**ANLEITUNG ZUR ÜBUNG**
Schreib den Seitenauszug zum 5-Minuten-Trick gegen das Aufschieben vollständig und ohne jede Änderung ab.

**AUSZUG DER SEITE**
..........
Der 5- Minuten- Trick, wenn du aufschiebst
Ein Gastbeitrag von Verena Mayer-Kolbinger von sichtbar-anders.de
Anmerkung von Julia: Ich schreibe ja gerade ein Buch über Produktivität und Prokrastination und erstelle einen Onlinekurs dazu (kommt alles erst im nächsten Jahr). Als mich Verena anschrieb, ob ich Interesse an einem Gastartikel habe, habe ich mich deshalb gefreut: Sie beschäftigt sich mit einem ganz ähnlichen Thema, den Blockaden von Kreativen. Schaut auf ihrer Seite vorbei, falls Interesse besteht, dort bietet sie auch einen Test an und gibt im Januar 21 einen Onlinekurs zum Thema.
..........
**GELIEFERTE DATEN**
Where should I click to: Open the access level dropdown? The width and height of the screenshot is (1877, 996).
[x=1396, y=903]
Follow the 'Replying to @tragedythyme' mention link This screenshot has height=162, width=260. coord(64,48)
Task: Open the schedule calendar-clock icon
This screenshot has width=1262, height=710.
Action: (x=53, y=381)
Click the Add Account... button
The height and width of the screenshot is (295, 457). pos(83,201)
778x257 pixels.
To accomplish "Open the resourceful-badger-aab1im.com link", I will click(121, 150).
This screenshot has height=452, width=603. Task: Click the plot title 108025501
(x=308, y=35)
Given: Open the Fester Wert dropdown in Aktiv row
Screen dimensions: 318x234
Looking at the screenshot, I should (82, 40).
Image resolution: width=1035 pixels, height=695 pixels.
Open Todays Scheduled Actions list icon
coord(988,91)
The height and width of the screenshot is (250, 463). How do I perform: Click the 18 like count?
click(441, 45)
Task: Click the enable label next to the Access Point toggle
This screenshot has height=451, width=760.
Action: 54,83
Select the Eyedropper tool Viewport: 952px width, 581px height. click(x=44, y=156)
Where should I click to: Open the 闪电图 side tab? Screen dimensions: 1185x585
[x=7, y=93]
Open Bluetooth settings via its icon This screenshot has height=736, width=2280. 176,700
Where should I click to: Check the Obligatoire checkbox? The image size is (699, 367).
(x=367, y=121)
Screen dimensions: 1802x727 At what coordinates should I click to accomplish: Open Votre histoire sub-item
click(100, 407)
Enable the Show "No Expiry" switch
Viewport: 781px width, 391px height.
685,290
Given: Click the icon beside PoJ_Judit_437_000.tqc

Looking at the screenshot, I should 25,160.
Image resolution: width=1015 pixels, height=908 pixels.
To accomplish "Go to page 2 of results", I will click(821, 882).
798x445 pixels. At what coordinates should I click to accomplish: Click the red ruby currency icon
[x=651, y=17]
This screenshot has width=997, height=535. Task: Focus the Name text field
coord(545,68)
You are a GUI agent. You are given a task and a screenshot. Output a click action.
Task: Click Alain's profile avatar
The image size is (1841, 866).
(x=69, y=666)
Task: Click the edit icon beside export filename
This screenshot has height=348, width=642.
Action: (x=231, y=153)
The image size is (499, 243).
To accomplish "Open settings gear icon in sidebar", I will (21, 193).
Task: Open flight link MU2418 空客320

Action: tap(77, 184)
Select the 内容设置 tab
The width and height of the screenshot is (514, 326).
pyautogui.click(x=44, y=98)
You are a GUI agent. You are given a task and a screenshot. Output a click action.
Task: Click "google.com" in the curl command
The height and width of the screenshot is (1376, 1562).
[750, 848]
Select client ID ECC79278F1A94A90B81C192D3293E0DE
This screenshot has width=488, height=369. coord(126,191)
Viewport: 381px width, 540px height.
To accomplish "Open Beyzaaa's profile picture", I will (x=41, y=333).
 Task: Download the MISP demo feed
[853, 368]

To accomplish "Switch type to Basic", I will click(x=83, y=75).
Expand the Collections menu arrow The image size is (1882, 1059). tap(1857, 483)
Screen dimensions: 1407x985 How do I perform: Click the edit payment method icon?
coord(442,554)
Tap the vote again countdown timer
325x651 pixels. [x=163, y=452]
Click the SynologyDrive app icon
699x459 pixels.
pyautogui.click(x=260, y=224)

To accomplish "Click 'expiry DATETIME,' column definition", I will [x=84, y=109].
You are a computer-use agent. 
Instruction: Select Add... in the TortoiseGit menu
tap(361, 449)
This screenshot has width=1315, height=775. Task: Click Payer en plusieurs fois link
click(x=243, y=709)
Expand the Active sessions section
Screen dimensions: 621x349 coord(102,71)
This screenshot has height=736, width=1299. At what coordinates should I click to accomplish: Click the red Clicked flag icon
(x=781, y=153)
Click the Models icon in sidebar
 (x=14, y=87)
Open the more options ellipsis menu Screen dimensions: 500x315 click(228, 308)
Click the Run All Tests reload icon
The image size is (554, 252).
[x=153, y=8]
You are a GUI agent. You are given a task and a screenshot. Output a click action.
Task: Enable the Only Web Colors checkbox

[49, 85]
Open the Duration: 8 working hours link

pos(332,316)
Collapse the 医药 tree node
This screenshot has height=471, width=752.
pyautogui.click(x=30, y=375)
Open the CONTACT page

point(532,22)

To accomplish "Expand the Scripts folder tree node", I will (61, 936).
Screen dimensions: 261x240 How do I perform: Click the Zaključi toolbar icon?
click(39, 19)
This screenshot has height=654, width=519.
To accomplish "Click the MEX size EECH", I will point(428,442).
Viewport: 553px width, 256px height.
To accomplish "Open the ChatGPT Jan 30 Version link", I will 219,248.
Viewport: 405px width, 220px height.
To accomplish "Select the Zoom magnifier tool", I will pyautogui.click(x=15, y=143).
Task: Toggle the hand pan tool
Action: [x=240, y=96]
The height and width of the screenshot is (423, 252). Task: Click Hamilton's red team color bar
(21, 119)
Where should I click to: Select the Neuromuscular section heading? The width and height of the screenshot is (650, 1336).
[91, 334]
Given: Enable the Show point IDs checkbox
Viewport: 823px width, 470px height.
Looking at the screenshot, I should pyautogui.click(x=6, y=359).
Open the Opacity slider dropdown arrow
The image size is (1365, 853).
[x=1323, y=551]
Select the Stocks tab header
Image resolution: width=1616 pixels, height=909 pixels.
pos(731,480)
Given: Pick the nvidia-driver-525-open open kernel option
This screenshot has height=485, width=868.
..........
**ERGEBNIS UNTEN**
Der 5- Minuten- Trick, wenn du aufschiebst
Ein Gastbeitrag von Verena Mayer-Kolbinger von sichtbar-anders.de
Anmerkung von Julia: Ich schreibe ja gerade ein Buch über Produktivität und Prokrastination und erstelle einen Onlinekurs dazu (kommt alles erst im nächsten Jahr). Als mich Verena anschrieb, ob ich Interesse an einem Gastartikel habe, habe ich mich deshalb gefreut: Sie beschäftigt sich mit einem ganz ähnlichen Thema, den Blockaden von Kreativen. Schaut auf ihrer Seite vorbei, falls Interesse besteht, dort bietet sie auch einen Test an und gibt im Januar 21 einen Onlinekurs zum Thema.